Limits! This claim, heard everywhere, resonates in school and in the family, among parents and teachers. Limits, more limits! Does the lack of limits derive from the decline of the paternal function? There is no doubt that the father has been losing value throughout the past century. He is no longer venerated but is rather criticized, pilloried: limits are demanded of him, and then he is labeled as authoritarian or violent, perfection is demanded of him and also to assume his own imperfections… Yesterday, all our culture sustained him; today, many are against him. Being a father has become difficult.

All this is true, but putting it in these terms does not allow us to deduce ways of solving the problem. Let us explore another way.

When the child does not follow the order of the adult, saying that the latter does not know how to earn respect and that the former is disobedient may seem plausible. But this is as sterile as attributing the narcotic power of opium to its “dormitive virtue”. It offends both without a practical yield to compensate for the offense.

We might consider the possibility that the problem is not in the adult or the child, but rather in the relation between them. To establish why things are not working out, a simile might help. A rider rides their horse; the reins that link their hand with the restraint are fragile and are broken at the first pull; pulling on them is then useless; the horse does not follow his orders because nothing unites them. Saying that the rider is clumsy or that the horse is rebellious would be unfair and ridiculous. Locating the difficulty in the reins, in addition to being correct, allows the problem to be solved: they have to be made stronger.
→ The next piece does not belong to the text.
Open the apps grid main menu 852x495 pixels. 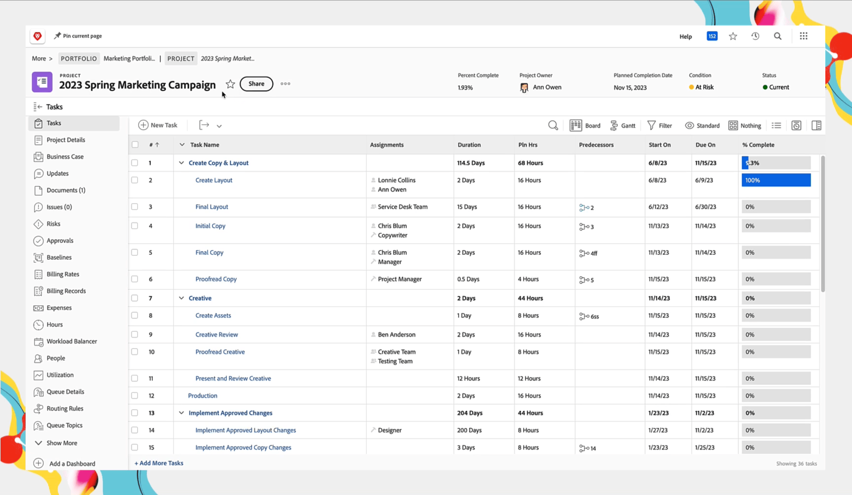click(804, 36)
When the adult says, “Don’t do that”, and the child disobeys them, what is the instrument that should bind them and that has been broken like the reins? To answer this question, we will appeal to another analogy.

If some pedestrians hear, “Hit the deck!”, they will keep on walking or look to see who is shouting, while if they are in a war, when the voice they hear is that of the captain, they will drop to the ground without thinking twice. Both the people and the shout are the same, but in one case the order is effective and in the other case not. What rein exists or is missing respectively? Only a weave of rules, conventions, symbols and, ultimately, words, creates the bond through which the order will take effect. While the order is made of words, it does not create any ties, just as the rider’s maneuvers do not replace the missing reins.

What is it made of, that which should bind the adult with the child and has vanished like the reins? It is made of words, and not the imperatives used to order or prohibit. Whoever bemoans the child’s rebellion is as ridiculous as the rider without reins who curses the horse’s indocility; punishing the disobedient is absurd in both cases. Should the horse forge stronger reins? Should the child create firmer discursive ties? When limits and orders are not respected, who should weave the link?

Perhaps the weakening of ties, which are made of words, explains the decline of the paternal function and not vice versa. The truth is that the effects will only be reversed if adults learn to talk with children. The responsibility is theirs. Otherwise, they will act as riders without reins on runaway horses that they will unfairly punish… until the horses manage to throw them off and give them, if they can, some deserved kicks.